How open do you feel you can be with your HIV provider?
How often do you leave your HIV care appointment feeling like you got really good care?
How well do you follow through on your HIV care when things in your life get tough?
Responses to each question are scored from 1 to 5, with 5 indicating the highest level of engagement. The participant’s engagement score is the average of their responses to the three questions.

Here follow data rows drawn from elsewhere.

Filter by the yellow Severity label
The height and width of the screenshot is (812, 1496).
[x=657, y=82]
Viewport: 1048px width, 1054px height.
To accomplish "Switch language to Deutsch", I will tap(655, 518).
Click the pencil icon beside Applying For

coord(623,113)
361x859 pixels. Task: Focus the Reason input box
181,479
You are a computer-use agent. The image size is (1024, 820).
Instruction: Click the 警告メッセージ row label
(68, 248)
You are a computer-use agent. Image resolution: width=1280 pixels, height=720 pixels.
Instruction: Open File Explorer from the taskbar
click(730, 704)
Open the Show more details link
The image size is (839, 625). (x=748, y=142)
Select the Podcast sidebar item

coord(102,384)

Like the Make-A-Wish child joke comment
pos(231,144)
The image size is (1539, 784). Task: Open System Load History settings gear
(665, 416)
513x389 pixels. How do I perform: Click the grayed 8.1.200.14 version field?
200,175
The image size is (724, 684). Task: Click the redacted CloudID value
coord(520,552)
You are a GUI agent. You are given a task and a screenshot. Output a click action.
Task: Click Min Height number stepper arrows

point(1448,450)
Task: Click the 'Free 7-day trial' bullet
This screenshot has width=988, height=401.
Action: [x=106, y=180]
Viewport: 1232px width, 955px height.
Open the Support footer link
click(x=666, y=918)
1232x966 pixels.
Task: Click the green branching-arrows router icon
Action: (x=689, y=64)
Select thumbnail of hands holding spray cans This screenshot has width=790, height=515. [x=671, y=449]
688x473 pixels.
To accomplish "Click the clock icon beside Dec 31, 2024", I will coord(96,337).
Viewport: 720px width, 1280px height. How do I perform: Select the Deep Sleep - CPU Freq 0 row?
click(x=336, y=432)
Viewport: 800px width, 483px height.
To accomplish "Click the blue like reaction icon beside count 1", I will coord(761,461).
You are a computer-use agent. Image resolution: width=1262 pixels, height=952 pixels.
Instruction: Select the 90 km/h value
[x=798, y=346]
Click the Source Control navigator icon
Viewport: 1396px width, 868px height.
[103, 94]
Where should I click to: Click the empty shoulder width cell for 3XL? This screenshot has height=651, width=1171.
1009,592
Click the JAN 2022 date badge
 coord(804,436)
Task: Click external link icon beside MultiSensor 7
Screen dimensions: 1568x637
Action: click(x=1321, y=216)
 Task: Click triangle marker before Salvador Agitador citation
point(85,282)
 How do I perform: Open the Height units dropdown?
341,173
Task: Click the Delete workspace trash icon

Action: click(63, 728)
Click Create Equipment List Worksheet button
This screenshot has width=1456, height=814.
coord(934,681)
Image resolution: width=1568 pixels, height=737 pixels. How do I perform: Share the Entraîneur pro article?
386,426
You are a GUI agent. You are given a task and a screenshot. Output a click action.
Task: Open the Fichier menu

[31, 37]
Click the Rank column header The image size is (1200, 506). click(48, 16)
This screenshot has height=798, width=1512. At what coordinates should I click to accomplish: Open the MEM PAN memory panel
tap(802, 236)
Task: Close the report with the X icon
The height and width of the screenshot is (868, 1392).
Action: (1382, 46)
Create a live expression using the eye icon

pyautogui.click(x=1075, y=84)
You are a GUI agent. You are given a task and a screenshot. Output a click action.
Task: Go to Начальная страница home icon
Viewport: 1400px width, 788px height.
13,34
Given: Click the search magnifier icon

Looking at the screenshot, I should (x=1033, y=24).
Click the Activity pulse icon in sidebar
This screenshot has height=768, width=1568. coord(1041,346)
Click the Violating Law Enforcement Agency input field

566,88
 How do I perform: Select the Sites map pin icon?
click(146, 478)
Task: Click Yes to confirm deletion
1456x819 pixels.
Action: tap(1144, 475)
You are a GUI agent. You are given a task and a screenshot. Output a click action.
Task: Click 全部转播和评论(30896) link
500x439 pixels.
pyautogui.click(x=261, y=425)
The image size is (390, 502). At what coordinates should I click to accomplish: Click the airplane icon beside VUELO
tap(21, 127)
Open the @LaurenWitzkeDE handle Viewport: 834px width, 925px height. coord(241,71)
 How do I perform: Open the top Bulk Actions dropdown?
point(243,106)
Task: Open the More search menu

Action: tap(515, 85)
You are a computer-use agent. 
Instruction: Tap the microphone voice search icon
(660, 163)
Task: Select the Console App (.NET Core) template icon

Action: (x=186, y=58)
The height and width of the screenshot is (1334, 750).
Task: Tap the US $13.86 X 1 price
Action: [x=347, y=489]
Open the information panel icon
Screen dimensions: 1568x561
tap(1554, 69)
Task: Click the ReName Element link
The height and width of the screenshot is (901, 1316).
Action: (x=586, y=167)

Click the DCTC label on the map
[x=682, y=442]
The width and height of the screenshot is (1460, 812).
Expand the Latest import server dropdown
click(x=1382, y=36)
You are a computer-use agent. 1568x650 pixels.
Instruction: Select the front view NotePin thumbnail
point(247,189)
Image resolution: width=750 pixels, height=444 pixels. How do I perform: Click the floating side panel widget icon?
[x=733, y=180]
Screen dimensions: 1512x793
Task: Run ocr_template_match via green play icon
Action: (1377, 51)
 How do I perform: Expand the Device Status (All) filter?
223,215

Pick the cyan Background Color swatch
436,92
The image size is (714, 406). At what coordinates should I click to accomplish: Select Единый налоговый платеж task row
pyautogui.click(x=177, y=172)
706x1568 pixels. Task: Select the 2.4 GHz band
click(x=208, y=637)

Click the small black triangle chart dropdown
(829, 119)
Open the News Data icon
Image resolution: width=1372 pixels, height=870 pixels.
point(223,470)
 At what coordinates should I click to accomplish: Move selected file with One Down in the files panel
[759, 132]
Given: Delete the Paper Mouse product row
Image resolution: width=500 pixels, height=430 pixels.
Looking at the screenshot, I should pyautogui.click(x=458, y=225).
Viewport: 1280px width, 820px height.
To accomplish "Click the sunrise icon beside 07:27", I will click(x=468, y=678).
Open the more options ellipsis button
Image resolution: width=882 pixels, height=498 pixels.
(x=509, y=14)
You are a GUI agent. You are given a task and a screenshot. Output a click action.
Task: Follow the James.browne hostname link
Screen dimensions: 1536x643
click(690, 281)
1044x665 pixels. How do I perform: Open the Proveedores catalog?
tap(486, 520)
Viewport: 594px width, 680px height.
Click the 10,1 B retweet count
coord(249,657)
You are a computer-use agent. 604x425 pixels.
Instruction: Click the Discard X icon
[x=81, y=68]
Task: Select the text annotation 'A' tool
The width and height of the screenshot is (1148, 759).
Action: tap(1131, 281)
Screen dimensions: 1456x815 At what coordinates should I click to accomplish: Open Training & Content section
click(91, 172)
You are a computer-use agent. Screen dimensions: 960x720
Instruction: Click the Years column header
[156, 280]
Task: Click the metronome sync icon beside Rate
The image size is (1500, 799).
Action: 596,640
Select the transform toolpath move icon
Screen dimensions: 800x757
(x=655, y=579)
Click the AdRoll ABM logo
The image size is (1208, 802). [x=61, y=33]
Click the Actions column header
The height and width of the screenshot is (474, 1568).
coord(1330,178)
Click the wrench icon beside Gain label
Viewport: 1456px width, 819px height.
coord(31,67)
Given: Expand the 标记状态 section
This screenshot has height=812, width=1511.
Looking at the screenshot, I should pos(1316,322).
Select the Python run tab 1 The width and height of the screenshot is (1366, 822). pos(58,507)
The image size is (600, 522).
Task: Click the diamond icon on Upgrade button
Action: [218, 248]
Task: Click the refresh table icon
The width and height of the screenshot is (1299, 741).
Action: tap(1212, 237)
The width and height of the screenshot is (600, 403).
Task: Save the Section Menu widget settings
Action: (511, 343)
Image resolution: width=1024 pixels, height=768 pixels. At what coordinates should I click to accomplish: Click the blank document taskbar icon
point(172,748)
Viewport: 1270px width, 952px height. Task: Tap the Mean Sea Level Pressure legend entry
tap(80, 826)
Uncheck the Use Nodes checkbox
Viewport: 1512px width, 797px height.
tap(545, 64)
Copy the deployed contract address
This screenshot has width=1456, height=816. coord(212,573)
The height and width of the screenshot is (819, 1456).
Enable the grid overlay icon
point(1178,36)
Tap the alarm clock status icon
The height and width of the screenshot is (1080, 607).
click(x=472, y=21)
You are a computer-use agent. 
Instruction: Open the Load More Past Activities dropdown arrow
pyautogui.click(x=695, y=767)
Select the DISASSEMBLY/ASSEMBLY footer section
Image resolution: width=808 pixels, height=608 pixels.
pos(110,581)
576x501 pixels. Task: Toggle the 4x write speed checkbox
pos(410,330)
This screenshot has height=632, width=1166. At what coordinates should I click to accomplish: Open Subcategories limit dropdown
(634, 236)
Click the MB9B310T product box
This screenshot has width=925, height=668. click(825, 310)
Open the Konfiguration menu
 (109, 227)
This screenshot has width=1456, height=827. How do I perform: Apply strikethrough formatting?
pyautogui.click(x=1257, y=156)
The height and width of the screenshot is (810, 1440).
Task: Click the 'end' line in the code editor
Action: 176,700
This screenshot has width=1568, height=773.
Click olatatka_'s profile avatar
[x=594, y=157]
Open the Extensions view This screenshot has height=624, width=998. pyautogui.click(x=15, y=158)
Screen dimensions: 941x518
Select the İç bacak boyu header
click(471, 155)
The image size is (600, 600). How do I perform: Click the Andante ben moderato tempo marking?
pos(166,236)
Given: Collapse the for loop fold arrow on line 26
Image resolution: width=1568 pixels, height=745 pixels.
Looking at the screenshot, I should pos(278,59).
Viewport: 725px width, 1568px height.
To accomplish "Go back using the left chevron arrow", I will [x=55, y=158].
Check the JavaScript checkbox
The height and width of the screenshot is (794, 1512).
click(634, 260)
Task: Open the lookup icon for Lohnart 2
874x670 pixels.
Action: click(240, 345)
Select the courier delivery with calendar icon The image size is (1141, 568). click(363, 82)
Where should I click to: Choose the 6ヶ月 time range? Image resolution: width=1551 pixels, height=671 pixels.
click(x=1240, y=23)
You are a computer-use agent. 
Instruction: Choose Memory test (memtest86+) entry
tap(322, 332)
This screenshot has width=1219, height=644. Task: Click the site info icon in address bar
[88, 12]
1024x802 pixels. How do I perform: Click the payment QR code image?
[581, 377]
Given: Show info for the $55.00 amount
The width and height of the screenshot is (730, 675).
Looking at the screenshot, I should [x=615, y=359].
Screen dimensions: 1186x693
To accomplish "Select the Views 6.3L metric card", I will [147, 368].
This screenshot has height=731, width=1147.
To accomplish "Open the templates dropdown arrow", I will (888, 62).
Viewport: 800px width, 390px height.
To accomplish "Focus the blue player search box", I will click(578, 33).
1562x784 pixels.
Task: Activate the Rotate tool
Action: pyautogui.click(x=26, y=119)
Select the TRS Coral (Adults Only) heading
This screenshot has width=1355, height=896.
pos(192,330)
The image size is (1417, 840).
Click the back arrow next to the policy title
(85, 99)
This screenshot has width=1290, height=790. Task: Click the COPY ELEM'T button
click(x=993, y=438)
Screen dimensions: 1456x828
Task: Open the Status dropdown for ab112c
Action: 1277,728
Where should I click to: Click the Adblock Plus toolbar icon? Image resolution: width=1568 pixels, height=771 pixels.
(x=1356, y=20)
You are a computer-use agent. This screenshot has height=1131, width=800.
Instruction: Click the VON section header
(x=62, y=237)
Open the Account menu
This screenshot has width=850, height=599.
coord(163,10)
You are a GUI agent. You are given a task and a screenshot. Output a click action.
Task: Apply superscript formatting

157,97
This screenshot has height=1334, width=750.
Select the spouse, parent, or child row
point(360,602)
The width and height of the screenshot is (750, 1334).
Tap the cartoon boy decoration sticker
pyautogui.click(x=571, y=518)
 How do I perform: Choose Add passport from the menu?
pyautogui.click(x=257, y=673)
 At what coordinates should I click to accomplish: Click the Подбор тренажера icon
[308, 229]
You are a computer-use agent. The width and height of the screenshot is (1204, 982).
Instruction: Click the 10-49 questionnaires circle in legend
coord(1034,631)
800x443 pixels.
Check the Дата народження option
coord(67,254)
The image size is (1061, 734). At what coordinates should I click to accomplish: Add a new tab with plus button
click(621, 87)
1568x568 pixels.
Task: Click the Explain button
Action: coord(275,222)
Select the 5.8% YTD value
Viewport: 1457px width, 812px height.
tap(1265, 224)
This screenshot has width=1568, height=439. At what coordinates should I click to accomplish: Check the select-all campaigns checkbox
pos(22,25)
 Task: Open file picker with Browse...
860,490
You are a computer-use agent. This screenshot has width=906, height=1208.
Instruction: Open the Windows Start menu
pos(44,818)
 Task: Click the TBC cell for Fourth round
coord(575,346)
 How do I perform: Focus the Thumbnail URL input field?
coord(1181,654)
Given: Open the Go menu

The third section of the survey assessed participants’ awareness, interest, and concerns with LAI. We provided the following educational statement immediately after asking respondents about their awareness of LAI, but before asking about their interest or concerns:
“Injectable medicines for HIV, also called Long-Acting Injectables or LAI, are a new treatment option for HIV that is an alternative to daily pills for some patients. If your HIV care provider determines that you qualify, you can come to the HIV clinic to receive two injections– one injection in each gluteus muscle (each side of the butt)-- every 1 to 2 months.”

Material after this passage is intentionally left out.